Confidence and tag-teaming in cross-border deals.

For U.S. investors and entrepreneurs looking to conquer China’s Silicon Valley, the good news is that there are more cross-border deals. There is even a trend now for Chinese companies to acquire U.S. startups (as happened for example, in the case of Grindr).

“The quality of deal flow in China is on par with the United States and Israel,” says Kingston. “Few Chinese companies focus beyond the Chinese-speaking world.
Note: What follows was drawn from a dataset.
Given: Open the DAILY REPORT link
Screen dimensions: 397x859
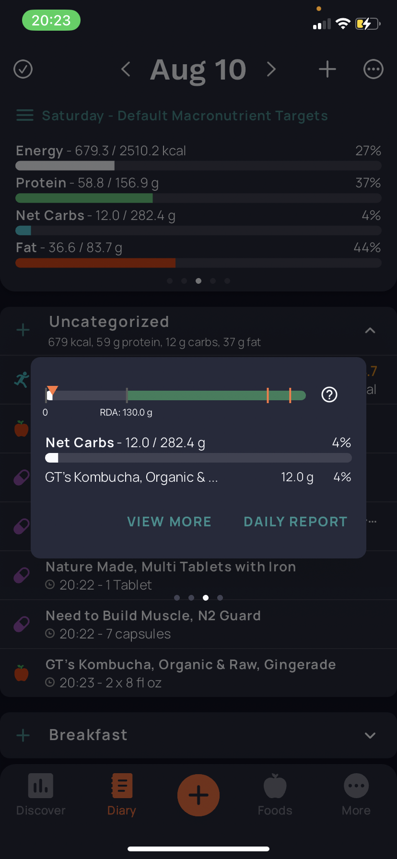Looking at the screenshot, I should tap(295, 522).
The most likely transition will be more globally focused Chinese companies wanting to sell to Chinese outside of China, which means that there are more cross-border deals seeking investors like us.”

There are also U.S. investors who are aggressively building relationships in Asia with partners who understand international markets -- from banking to bitcoin.

Related: The Sharing Economy Is Absolutely Blowing Up in China

"Software, and more specifically bitcoin and blockchain technology are permeating every corner of the world -- this is not a silo phenomenon but rather a global technology with global reach, so it’s important for us to build as many investment and entrepreneurial bridges to Australia and Asia as possible," says Cameron Winklevoss, co-founder of Winklevoss Capital & Gemini.

With the feverish confidence of Chinese venture capitalists and entrepreneurs giving Silicon Valley a run for its money, it’s become clear that the nation is no longer the country that merely manufactured your iPhone. Big name firms, like 500 Startups, Sequoia Capital and Trimantium Capital are investing in China and the world is realizing why -- that for the first time -- China might soon overtake our own Silicon Valley.